Enhancing effect of cimetidine on peroxidase activity of human erythrocyte hemoglobin.

Abstract

Hemoglobin is released to the serum after erythrocyte lyses. Haptoglobin is responsible for carrying hemoglobin into the serum. In hemolytic disease, the amount of hemoglobin which is released to the serum is high; however, the amount of haptoglobin is not enough for binding all the released hemoglobins. Free hemoglobin has peroxidase activity (a pseudoenzyme) and has been indicated to be harmful for patients. This study is focused on the effect of cimetidine on peroxidase activity of hemoglobin. Erythrocytes were lysed to obtain hemoglobin.

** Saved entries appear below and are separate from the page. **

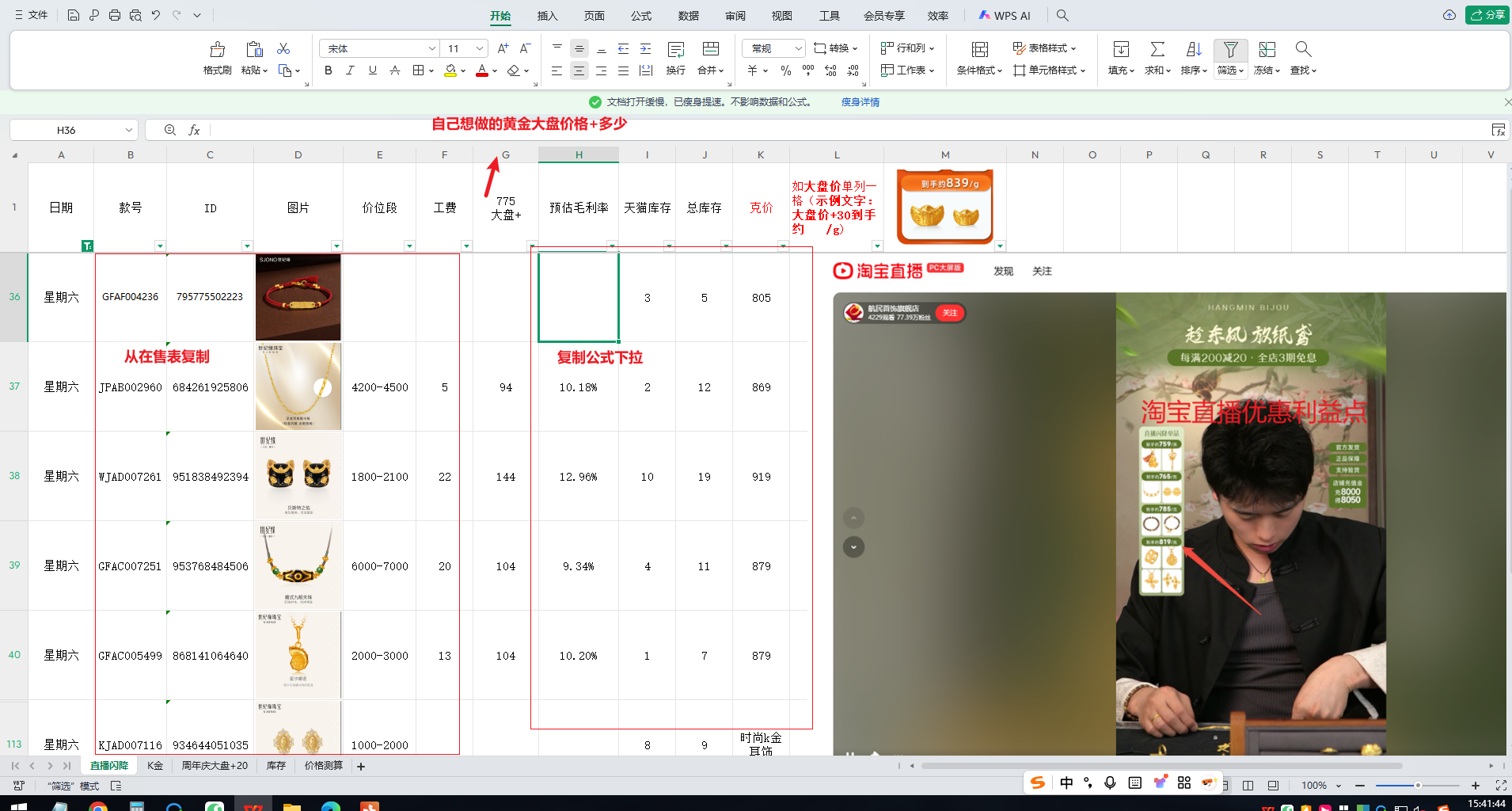Click the 换行 wrap text icon
Viewport: 1512px width, 811px height.
point(675,50)
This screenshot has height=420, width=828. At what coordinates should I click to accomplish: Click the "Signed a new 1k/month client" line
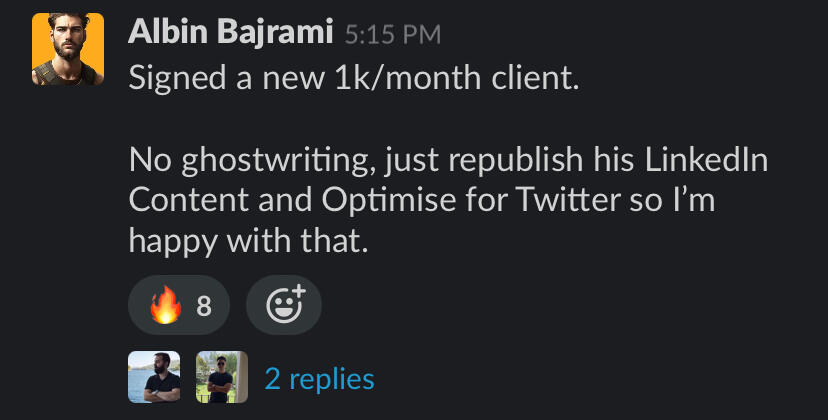[x=354, y=79]
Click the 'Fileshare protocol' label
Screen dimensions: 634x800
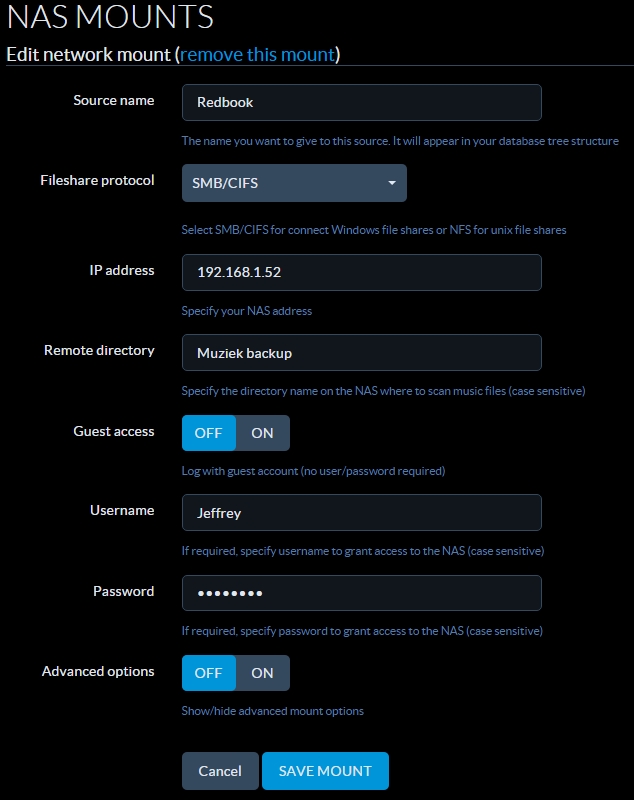point(97,181)
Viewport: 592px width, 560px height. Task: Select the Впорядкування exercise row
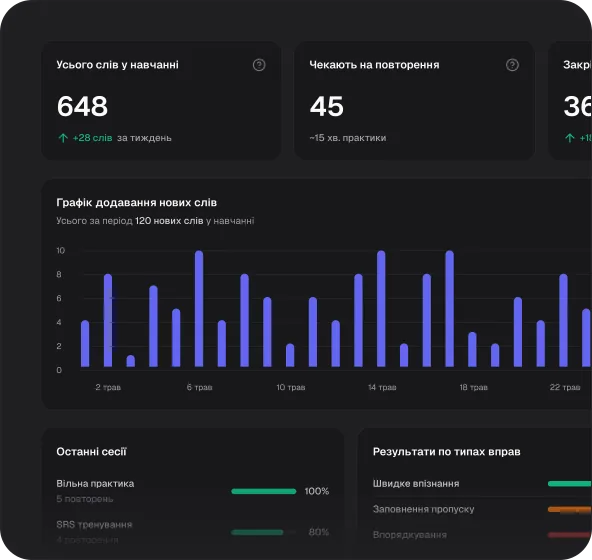pos(482,535)
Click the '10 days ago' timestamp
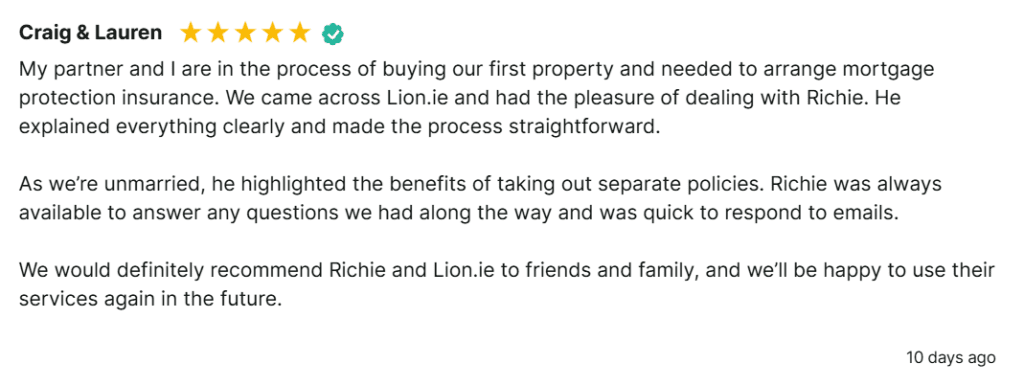Viewport: 1024px width, 386px height. [x=951, y=357]
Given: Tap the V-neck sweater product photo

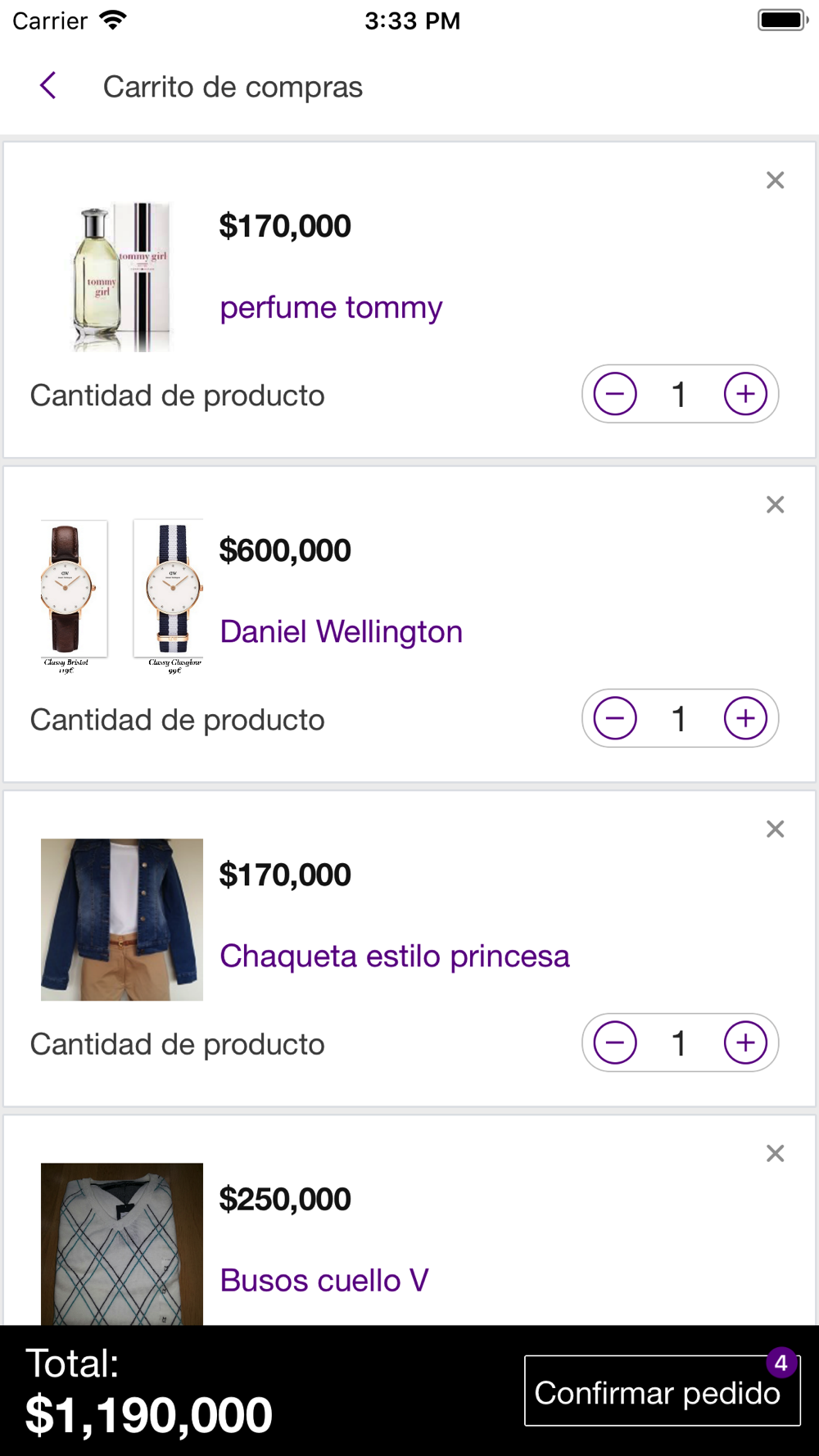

Peroxidase activity of hemoglobin was detected using o-dianisidine and H(2)O(2) as substrates. Our results showed that the drug operated as an activator for the pseudoenzyme. Cimetidine bound to the pseudoperoxidase in an un-competitive manner and decreased the Km. Half maximal effective concentration (EC(50)) of cimetidine was determined to be about 12.5 mM. Alkaline pH increased the rate of reaction. Arrhenius plot showed that the activation energies of reactions in the absence and presence of drug were about 10.5 kJ/mol and 7.65 kJ/mol, respectively. The results demonstrated that cimetidine activates the peroxidase activity of free hemoglobin. Hence, it is suggested that the prescription of cimetidine for the patients with hemolyses diseases may enhance the harmful effects of free hemoglobin in these patients.